Member of the North Dakota House of Representatives from the 14th district
- In office 1949–1960

Personal details
- Born: March 24, 1906 Sharon, North Dakota, U.S.
- Died: July 18, 1963 (aged 57) Washington, D.C., U.S.
- Party: Republican

= Hjalmar Nygaard (politician) =

American politician (1906–1963)

Hjalmar Carl Nygaard (March 24, 1906 – July 18, 1963) was an American politician. He represented North Dakota in the United States House of Representatives as a Republican from 1961 until his death in 1963.

==Background==
Nygaard was born on a farm near Sharon, Steele County, North Dakota. He was one of eight children born to Carl Nygaard and Anna Karene Grimson who had relocated from Decorah, Iowa. He attended the public schools of Sharon, Mayville State Teachers College and the University of North Dakota.

==Career==
Nygaard taught in the rural schools of Emmons and Steele counties from 1932 to 1935 and was engaged in the grocery and hardware businesses from 1936 to 1960.
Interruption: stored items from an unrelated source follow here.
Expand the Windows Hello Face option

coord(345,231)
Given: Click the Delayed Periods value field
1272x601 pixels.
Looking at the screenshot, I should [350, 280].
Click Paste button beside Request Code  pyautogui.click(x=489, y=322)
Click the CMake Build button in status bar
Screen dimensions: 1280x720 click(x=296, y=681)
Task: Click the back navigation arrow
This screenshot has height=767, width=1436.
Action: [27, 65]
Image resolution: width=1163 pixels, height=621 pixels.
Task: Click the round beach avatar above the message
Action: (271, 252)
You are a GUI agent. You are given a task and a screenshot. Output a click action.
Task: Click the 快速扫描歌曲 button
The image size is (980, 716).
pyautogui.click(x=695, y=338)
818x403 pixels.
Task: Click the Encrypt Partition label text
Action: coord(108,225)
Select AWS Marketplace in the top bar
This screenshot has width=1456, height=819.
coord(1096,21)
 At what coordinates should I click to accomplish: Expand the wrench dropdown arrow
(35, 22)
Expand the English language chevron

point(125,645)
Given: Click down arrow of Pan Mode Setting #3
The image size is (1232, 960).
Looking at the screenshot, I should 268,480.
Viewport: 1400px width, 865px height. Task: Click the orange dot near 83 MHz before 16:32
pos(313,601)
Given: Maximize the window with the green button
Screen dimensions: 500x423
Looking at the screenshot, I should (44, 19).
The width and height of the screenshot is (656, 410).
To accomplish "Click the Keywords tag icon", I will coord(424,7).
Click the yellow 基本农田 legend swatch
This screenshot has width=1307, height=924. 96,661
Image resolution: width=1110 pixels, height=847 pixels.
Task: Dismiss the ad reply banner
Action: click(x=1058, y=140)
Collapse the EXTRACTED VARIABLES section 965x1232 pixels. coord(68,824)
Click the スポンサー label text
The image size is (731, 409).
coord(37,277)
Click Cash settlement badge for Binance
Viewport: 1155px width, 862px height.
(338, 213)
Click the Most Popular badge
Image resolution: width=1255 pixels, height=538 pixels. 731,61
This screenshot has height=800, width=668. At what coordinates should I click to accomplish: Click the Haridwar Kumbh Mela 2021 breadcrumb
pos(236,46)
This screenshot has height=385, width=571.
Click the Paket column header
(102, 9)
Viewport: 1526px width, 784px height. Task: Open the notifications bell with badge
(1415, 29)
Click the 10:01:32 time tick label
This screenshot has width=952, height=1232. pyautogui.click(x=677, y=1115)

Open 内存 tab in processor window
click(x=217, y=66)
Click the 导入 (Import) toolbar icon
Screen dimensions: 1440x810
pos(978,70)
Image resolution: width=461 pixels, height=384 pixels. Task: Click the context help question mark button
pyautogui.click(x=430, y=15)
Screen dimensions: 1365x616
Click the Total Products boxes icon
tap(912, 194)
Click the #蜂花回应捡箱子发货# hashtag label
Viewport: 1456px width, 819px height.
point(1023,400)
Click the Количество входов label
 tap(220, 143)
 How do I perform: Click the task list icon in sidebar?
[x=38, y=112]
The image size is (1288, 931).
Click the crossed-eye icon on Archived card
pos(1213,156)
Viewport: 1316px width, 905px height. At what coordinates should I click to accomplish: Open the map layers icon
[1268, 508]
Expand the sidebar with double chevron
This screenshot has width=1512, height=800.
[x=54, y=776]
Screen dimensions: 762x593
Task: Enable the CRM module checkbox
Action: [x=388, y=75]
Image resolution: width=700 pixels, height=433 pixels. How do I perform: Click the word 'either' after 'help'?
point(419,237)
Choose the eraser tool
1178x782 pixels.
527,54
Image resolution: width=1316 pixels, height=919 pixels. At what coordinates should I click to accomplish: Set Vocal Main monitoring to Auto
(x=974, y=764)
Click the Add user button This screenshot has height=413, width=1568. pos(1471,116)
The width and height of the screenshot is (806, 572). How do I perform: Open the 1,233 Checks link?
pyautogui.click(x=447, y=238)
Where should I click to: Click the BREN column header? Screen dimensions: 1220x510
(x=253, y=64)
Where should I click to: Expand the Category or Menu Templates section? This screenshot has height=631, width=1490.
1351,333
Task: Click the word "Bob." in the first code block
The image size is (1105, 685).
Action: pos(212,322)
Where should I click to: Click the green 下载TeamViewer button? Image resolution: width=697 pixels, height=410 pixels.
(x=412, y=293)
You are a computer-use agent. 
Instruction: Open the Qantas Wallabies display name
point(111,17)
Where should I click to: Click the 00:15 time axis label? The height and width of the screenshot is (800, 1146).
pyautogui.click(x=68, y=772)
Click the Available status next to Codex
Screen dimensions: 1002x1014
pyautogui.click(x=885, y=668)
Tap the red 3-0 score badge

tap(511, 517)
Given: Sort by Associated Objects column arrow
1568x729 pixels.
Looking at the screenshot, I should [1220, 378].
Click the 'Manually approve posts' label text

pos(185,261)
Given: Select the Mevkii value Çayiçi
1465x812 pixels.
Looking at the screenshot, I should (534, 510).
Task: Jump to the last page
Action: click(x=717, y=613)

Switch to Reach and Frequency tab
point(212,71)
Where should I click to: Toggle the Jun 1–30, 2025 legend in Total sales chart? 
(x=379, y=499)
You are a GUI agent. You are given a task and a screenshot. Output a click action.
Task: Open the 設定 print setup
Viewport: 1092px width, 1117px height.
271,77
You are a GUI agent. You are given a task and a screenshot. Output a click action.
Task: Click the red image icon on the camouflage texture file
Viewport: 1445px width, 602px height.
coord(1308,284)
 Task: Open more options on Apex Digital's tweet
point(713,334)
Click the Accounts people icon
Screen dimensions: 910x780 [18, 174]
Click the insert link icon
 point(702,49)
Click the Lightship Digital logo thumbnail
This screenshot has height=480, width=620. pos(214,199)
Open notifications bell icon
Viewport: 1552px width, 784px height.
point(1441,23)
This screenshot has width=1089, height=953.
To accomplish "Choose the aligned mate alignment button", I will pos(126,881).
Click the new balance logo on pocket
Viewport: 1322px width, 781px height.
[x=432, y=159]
He served as mayor of Sharon and as a member of the school board and then as member of the North Dakota House of Representatives from 1949 to 1960. He served as majority leader of that body in 1955 and 1957 and as speaker in 1959. He was a member of the National Monument Commission from 1961 to 1963.

In 1960, Nygaard was elected to the United States House of Representatives as a Republican, one of two representatives from North Dakota's at-large congressional district. Starting in 1962, the state moved from an at-large district to two separate geographic districts, and Nygaard was elected to represent North Dakota's 1st congressional district. In all, he served in the chamber from January 3, 1961, until his death on July 18, 1963.

On July 18, 1963, Nygaard entered the United States Capitol office of Dr. George W. Calver, physician to Congress, complaining of chest pains. Nygaard then died of a heart attack in Calver's office. He was buried in City Cemetery in Enderlin, North Dakota.

==See also==
- List of members of the United States Congress who died in office (1950–1999)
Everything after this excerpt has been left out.